At the Monoprix, he also talks with the two repairers of an escalator on the state of the world and this conflict in the east which “put a blow” to the economic recovery, “when we had just experienced the Covid crisis. “. Shaking his head, the head of government whispered to the two workers: “we have to hang on”. “The French are very worried about the war in Ukraine. Mr. Putin, free elections, he doesn’t care. The best way to respond to all this is to exercise our civil rights. And make the best choice for France”, he will advance a little later.

But it is above all the theme of pensions that spontaneously invites itself into the discussions, the proposal to raise the retirement age to 65 years raising many questions.

Concerns around pension reform

“I wanted to know if I was concerned,” asks a cashier born in 1963 to Mr. Castex. She who thought “to escape it” will leave with a half-answer: “to see. The modalities still remain to be agreed” with the social partners.

A butcher argues for the need to take long careers into account. “I hope I will retire at 60 because I started young,” he said, supported by a Rungis market delivery man on tour, stressing the hardship of a job that forces him to wake up. at 1 a.m. This concern around the pension reform, “it’s normal, it’s not a small subject at all, it must be explained”, concedes Jean Castex. Castex.

“We are going to simplify this, with calm, in listening, in discussion. The objective is to live better when we are retired, by the money that we will put in health, in dependency. C It’s a global reform,” he pleads to the press.

While the previous reform was shelved because it was ultimately judged by Emmanuel Macron to be “too anxiety-provoking”, is this one more likely to reassure? “Leaving the pensions eaten away by the deficit, doing nothing, that’s very anxiety-provoking.
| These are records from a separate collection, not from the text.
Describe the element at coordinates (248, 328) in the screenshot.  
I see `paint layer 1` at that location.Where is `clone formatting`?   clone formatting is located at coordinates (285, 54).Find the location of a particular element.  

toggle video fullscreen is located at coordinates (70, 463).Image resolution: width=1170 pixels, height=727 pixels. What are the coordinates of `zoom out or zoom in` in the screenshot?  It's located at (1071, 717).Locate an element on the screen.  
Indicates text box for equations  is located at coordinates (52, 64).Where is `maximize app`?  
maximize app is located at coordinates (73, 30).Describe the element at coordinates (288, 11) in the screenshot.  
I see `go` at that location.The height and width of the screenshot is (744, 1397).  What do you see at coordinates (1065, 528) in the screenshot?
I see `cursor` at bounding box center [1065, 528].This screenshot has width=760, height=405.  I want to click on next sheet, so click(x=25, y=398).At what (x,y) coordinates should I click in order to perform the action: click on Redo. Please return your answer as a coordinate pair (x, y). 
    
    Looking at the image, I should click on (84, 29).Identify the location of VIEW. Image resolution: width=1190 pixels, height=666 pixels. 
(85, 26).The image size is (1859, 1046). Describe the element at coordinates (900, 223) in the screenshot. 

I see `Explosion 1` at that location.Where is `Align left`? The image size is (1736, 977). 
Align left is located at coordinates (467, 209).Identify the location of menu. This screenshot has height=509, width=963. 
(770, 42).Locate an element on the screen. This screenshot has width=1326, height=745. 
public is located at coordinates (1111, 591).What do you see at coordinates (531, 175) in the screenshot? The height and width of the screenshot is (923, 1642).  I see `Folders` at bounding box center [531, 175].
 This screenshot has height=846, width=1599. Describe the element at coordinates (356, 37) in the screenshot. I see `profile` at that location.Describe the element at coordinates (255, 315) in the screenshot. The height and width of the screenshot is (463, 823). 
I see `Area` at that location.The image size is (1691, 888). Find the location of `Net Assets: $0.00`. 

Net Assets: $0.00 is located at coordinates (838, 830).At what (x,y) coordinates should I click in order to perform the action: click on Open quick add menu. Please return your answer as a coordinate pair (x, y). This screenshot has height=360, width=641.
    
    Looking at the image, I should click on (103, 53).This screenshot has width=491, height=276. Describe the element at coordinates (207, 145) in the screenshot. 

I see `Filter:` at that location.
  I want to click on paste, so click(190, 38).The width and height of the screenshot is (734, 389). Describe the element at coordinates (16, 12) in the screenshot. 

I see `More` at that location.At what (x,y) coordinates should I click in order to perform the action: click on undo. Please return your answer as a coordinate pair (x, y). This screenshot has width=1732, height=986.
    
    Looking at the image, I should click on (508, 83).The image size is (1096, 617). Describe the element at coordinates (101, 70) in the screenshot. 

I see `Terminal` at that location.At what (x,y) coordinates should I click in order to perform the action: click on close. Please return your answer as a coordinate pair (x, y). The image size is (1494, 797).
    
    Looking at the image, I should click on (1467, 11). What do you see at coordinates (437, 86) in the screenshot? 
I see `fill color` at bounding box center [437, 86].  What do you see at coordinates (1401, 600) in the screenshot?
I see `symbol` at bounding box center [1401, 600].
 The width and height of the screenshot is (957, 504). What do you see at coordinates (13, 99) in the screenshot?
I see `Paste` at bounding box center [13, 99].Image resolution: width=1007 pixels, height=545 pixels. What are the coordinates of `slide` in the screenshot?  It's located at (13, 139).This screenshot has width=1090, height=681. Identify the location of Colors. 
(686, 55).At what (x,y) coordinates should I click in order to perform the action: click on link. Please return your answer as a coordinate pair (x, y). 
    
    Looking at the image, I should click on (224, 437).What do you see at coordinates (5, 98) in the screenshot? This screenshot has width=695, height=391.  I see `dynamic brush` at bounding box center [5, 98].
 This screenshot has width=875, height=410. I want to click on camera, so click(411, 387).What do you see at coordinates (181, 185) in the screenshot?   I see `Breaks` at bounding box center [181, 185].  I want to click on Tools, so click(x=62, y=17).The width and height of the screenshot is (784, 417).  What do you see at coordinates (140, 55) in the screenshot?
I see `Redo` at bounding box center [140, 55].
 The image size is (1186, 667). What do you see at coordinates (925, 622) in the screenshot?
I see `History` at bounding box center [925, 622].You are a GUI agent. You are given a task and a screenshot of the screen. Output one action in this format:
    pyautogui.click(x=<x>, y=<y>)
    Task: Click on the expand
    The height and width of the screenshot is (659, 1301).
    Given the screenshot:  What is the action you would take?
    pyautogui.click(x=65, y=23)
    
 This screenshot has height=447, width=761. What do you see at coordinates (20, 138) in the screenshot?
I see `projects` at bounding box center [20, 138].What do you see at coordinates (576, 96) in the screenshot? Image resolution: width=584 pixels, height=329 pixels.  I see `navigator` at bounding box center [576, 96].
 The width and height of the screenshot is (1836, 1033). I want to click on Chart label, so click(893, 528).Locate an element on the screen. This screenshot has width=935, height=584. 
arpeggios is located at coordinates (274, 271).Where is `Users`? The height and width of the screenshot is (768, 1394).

For my children, that would scare me very much”, argues the Prime Minister again, before resuming his distribution of leaflets escorted by the mayor of Raincy Jean-Michel Genestier.

It is useless, however, to try to guess behind the energy deployed by Jean Castex any ambition for the future, while his political future beyond April is shrouded in mystery. “I am head of government and I have to explain to our fellow citizens what we did, why we did it, why we couldn’t do everything and why we had difficulties,” he repeats. -he. “My personal fate is of no great importance”.